WORK TASK: Using the records below, transcribe word for word the stretch from the line that contains "Instruction: Mark first" through the line that contains "Select the 圖層", both end lines included, and nothing else.
*** GIVEN ENTRIES Section Begins ***
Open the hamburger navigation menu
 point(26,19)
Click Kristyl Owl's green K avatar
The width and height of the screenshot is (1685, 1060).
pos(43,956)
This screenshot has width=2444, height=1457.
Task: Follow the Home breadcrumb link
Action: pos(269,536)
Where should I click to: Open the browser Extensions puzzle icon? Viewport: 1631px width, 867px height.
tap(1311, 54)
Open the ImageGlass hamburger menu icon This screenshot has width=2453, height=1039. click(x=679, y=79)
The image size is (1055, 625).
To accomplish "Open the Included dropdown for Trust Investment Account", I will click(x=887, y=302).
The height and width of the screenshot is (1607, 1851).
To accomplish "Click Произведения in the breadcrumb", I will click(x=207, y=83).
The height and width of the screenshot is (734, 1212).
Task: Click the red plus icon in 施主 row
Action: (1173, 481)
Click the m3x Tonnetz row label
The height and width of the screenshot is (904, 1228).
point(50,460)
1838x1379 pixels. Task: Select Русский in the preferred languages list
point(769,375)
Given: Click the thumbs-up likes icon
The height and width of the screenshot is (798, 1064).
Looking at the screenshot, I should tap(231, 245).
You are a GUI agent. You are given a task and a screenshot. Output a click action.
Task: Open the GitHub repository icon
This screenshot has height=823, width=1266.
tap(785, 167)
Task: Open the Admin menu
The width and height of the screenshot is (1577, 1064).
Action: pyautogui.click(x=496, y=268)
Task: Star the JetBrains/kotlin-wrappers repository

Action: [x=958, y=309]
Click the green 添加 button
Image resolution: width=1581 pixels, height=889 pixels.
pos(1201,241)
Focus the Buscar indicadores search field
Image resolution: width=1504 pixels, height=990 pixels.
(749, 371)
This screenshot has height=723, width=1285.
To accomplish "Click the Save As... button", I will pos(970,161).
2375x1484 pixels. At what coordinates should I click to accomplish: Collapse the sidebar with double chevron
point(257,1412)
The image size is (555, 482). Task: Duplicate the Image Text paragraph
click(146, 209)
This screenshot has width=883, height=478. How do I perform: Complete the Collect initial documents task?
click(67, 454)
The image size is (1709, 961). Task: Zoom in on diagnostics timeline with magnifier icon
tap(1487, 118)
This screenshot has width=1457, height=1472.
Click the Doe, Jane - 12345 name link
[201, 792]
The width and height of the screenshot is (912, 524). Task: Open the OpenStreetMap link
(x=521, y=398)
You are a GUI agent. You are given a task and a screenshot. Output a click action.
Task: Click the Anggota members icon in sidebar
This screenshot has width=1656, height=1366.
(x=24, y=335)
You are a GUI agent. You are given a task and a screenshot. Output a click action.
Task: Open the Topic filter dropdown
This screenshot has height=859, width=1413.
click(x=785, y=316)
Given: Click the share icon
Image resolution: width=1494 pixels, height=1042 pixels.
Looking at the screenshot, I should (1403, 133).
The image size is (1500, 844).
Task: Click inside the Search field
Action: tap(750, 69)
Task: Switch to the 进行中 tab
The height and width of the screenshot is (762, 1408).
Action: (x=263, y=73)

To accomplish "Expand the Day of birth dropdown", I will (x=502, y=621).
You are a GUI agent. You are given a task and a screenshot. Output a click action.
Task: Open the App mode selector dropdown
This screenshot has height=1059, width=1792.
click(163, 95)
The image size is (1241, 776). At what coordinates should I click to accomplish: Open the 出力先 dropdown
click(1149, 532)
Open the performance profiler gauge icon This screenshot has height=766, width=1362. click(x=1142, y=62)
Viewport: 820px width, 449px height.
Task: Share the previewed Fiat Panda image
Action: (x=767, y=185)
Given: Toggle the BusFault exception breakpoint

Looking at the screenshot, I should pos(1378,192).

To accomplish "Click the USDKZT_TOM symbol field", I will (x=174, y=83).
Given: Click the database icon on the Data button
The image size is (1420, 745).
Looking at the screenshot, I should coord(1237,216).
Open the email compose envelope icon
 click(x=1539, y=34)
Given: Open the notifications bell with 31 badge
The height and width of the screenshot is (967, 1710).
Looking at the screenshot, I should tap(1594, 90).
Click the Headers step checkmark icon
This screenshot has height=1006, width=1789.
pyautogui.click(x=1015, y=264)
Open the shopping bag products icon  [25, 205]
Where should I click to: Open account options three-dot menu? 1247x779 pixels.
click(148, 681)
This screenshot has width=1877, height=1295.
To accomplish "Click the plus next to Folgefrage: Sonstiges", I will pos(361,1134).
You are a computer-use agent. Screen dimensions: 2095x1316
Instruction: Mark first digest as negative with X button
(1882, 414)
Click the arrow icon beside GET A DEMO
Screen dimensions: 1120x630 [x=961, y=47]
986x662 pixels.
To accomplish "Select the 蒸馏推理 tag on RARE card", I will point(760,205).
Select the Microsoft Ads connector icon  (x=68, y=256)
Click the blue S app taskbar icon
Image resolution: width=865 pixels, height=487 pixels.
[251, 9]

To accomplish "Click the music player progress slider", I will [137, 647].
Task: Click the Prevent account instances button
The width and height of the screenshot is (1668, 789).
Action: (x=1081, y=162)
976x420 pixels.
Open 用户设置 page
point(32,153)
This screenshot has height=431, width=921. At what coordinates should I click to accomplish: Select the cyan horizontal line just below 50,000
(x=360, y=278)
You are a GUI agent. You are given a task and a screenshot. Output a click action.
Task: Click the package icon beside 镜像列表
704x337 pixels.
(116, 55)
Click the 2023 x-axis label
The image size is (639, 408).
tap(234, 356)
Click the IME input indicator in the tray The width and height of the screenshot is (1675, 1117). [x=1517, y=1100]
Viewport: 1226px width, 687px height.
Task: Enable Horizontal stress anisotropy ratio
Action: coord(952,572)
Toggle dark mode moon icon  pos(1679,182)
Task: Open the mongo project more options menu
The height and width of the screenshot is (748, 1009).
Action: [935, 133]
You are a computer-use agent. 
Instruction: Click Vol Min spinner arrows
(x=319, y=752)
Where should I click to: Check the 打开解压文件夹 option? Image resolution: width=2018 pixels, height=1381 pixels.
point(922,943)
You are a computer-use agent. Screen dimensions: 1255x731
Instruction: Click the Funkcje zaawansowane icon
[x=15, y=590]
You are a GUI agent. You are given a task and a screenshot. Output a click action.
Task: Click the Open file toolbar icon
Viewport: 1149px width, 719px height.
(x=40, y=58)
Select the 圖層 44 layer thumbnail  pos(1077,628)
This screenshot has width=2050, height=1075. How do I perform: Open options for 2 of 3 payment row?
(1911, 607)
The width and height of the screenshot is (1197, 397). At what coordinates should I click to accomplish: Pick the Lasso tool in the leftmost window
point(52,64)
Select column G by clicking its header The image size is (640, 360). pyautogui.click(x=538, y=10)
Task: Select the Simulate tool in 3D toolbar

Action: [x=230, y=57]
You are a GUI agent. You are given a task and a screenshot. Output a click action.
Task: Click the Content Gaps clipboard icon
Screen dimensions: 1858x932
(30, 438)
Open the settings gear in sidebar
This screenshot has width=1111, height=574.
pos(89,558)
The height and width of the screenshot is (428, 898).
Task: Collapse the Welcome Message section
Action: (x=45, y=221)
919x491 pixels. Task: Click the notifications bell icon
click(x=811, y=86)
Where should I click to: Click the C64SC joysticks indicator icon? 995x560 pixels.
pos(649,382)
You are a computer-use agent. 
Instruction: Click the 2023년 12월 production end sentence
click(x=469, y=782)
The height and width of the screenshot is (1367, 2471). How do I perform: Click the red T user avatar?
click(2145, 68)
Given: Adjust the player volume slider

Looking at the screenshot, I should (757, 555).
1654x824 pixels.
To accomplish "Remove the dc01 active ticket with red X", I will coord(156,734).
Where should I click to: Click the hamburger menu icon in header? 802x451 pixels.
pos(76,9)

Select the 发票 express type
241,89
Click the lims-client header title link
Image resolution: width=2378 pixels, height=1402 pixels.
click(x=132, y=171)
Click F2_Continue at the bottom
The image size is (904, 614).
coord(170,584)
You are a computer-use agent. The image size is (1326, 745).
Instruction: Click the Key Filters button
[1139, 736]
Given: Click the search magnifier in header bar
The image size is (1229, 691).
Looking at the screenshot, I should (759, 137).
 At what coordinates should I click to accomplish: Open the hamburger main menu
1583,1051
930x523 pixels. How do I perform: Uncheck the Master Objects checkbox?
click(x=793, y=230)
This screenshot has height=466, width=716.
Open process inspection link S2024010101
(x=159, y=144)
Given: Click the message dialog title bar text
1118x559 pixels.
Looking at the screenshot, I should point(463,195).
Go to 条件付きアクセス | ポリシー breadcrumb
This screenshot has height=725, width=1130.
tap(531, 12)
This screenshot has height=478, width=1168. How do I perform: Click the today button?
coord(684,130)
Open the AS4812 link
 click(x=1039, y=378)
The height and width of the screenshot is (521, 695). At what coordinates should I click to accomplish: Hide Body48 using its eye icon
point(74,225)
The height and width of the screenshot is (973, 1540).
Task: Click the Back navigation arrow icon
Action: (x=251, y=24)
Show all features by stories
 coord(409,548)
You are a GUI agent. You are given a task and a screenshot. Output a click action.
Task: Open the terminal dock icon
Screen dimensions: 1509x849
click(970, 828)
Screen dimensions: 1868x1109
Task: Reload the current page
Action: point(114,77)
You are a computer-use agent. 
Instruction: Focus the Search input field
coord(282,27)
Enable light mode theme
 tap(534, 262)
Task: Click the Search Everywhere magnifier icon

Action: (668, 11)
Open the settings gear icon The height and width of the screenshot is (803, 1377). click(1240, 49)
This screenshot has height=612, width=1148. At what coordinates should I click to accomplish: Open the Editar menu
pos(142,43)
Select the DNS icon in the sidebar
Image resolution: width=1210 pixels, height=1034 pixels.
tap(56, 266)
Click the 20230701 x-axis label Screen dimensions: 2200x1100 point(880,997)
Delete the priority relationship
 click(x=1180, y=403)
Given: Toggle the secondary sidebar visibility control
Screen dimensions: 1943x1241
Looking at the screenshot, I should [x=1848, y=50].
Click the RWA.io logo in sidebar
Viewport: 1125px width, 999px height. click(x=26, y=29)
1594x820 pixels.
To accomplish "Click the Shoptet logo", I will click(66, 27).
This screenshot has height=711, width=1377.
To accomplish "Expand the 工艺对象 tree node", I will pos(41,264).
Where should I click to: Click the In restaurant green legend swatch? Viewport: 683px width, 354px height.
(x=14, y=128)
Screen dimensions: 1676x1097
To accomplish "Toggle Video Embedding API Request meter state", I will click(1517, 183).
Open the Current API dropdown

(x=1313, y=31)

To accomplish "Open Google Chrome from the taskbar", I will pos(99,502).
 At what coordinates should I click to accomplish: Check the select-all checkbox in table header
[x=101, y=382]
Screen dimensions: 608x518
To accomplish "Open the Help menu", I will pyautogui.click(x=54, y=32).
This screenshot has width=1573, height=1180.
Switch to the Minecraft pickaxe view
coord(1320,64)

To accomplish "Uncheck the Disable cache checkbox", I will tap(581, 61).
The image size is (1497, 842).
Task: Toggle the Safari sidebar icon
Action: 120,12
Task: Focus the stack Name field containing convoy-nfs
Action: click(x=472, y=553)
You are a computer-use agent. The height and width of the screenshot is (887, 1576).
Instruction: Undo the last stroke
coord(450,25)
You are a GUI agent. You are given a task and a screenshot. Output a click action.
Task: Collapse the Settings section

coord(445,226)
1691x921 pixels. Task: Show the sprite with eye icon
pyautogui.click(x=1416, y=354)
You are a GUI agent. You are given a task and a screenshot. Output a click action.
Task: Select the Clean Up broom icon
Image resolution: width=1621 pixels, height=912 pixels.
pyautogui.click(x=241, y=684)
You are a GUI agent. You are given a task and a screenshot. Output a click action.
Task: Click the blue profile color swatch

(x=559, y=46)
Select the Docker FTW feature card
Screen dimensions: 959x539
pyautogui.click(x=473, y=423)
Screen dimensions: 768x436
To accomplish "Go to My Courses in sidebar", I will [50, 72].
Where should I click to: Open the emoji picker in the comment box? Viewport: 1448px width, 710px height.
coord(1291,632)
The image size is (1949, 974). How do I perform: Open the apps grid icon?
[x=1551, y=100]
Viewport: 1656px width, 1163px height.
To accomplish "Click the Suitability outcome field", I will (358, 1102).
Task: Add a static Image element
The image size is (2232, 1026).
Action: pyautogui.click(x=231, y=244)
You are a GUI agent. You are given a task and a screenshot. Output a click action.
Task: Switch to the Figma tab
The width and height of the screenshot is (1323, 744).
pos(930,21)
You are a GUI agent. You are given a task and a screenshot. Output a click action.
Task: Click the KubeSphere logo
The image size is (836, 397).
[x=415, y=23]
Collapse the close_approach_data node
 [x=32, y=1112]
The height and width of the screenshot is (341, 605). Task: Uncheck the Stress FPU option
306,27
*** GIVEN ENTRIES Section Ends ***
EXPECTED OUTPUT:
Instruction: Mark first digest as negative with X button
(1882, 414)
Click the arrow icon beside GET A DEMO
Screen dimensions: 1120x630 [x=961, y=47]
986x662 pixels.
To accomplish "Select the 蒸馏推理 tag on RARE card", I will point(760,205).
Select the Microsoft Ads connector icon  (x=68, y=256)
Click the blue S app taskbar icon
Image resolution: width=865 pixels, height=487 pixels.
[251, 9]

To accomplish "Click the music player progress slider", I will [137, 647].
Task: Click the Prevent account instances button
The width and height of the screenshot is (1668, 789).
Action: (x=1081, y=162)
976x420 pixels.
Open 用户设置 page
point(32,153)
This screenshot has height=431, width=921. At what coordinates should I click to accomplish: Select the cyan horizontal line just below 50,000
(x=360, y=278)
You are a GUI agent. You are given a task and a screenshot. Output a click action.
Task: Click the package icon beside 镜像列表
704x337 pixels.
(116, 55)
Click the 2023 x-axis label
The image size is (639, 408).
tap(234, 356)
Click the IME input indicator in the tray The width and height of the screenshot is (1675, 1117). [x=1517, y=1100]
Viewport: 1226px width, 687px height.
Task: Enable Horizontal stress anisotropy ratio
Action: coord(952,572)
Toggle dark mode moon icon  pos(1679,182)
Task: Open the mongo project more options menu
The height and width of the screenshot is (748, 1009).
Action: [935, 133]
You are a computer-use agent. 
Instruction: Click Vol Min spinner arrows
(x=319, y=752)
Where should I click to: Check the 打开解压文件夹 option? Image resolution: width=2018 pixels, height=1381 pixels.
point(922,943)
You are a computer-use agent. Screen dimensions: 1255x731
Instruction: Click the Funkcje zaawansowane icon
[x=15, y=590]
You are a GUI agent. You are given a task and a screenshot. Output a click action.
Task: Click the Open file toolbar icon
Viewport: 1149px width, 719px height.
(x=40, y=58)
Select the 圖層 44 layer thumbnail  pos(1077,628)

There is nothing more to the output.